# Instructions for the task:
Would you repeat each of the lines below exactly?

□ □ □ □ □

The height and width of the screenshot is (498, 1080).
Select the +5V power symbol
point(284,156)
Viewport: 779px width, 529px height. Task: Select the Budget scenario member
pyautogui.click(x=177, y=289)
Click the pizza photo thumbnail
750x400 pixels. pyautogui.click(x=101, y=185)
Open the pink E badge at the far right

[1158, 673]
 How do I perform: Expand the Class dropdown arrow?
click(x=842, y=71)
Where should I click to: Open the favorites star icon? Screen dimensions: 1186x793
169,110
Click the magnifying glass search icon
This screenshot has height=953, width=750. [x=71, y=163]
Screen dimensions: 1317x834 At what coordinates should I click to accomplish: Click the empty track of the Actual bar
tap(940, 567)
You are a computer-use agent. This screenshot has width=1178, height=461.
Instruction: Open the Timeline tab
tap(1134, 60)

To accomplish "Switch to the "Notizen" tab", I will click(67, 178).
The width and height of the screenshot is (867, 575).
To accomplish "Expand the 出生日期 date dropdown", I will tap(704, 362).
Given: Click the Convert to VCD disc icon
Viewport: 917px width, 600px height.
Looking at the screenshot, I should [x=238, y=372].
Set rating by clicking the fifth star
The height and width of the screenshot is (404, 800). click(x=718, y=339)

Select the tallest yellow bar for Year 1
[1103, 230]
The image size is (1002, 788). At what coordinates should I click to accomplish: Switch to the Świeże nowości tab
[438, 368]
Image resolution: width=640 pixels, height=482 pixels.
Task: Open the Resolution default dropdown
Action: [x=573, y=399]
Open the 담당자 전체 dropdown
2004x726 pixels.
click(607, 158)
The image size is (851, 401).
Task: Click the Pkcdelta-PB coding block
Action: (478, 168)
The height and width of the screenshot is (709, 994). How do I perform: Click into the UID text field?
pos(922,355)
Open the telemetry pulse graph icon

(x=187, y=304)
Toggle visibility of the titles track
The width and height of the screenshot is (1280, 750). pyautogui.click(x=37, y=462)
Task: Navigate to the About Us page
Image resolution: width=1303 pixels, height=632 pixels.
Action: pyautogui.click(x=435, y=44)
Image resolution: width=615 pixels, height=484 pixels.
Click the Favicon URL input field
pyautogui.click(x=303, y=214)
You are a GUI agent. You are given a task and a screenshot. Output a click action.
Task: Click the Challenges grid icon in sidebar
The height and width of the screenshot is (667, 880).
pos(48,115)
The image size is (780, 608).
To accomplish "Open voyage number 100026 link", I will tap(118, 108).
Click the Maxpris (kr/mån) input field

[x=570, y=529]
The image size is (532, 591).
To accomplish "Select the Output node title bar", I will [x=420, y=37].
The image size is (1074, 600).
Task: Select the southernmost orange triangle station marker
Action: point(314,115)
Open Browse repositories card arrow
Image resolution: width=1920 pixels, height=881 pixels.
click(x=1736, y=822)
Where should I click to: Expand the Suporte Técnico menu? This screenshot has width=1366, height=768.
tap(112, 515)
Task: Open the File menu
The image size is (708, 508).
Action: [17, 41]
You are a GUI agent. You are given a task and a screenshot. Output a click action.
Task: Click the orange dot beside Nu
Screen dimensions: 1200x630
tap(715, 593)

□ □ □ □ □

# Output of the task:
The height and width of the screenshot is (498, 1080).
Select the +5V power symbol
point(284,156)
Viewport: 779px width, 529px height. Task: Select the Budget scenario member
pyautogui.click(x=177, y=289)
Click the pizza photo thumbnail
750x400 pixels. pyautogui.click(x=101, y=185)
Open the pink E badge at the far right

[1158, 673]
 How do I perform: Expand the Class dropdown arrow?
click(x=842, y=71)
Where should I click to: Open the favorites star icon? Screen dimensions: 1186x793
169,110
Click the magnifying glass search icon
This screenshot has height=953, width=750. [x=71, y=163]
Screen dimensions: 1317x834 At what coordinates should I click to accomplish: Click the empty track of the Actual bar
tap(940, 567)
You are a computer-use agent. This screenshot has width=1178, height=461.
Instruction: Open the Timeline tab
tap(1134, 60)

To accomplish "Switch to the "Notizen" tab", I will click(67, 178).
The width and height of the screenshot is (867, 575).
To accomplish "Expand the 出生日期 date dropdown", I will tap(704, 362).
Given: Click the Convert to VCD disc icon
Viewport: 917px width, 600px height.
Looking at the screenshot, I should [x=238, y=372].
Set rating by clicking the fifth star
The height and width of the screenshot is (404, 800). click(x=718, y=339)

Select the tallest yellow bar for Year 1
[1103, 230]
The image size is (1002, 788). At what coordinates should I click to accomplish: Switch to the Świeże nowości tab
[438, 368]
Image resolution: width=640 pixels, height=482 pixels.
Task: Open the Resolution default dropdown
Action: [x=573, y=399]
Open the 담당자 전체 dropdown
2004x726 pixels.
click(607, 158)
The image size is (851, 401).
Task: Click the Pkcdelta-PB coding block
Action: (478, 168)
The height and width of the screenshot is (709, 994). How do I perform: Click into the UID text field?
pos(922,355)
Open the telemetry pulse graph icon

(x=187, y=304)
Toggle visibility of the titles track
The width and height of the screenshot is (1280, 750). pyautogui.click(x=37, y=462)
Task: Navigate to the About Us page
Image resolution: width=1303 pixels, height=632 pixels.
Action: pyautogui.click(x=435, y=44)
Image resolution: width=615 pixels, height=484 pixels.
Click the Favicon URL input field
pyautogui.click(x=303, y=214)
You are a GUI agent. You are given a task and a screenshot. Output a click action.
Task: Click the Challenges grid icon in sidebar
The height and width of the screenshot is (667, 880).
pos(48,115)
The image size is (780, 608).
To accomplish "Open voyage number 100026 link", I will tap(118, 108).
Click the Maxpris (kr/mån) input field

[x=570, y=529]
The image size is (532, 591).
To accomplish "Select the Output node title bar", I will [x=420, y=37].
The image size is (1074, 600).
Task: Select the southernmost orange triangle station marker
Action: point(314,115)
Open Browse repositories card arrow
Image resolution: width=1920 pixels, height=881 pixels.
click(x=1736, y=822)
Where should I click to: Expand the Suporte Técnico menu? This screenshot has width=1366, height=768.
tap(112, 515)
Task: Open the File menu
The image size is (708, 508).
Action: [17, 41]
You are a GUI agent. You are given a task and a screenshot. Output a click action.
Task: Click the orange dot beside Nu
Screen dimensions: 1200x630
tap(715, 593)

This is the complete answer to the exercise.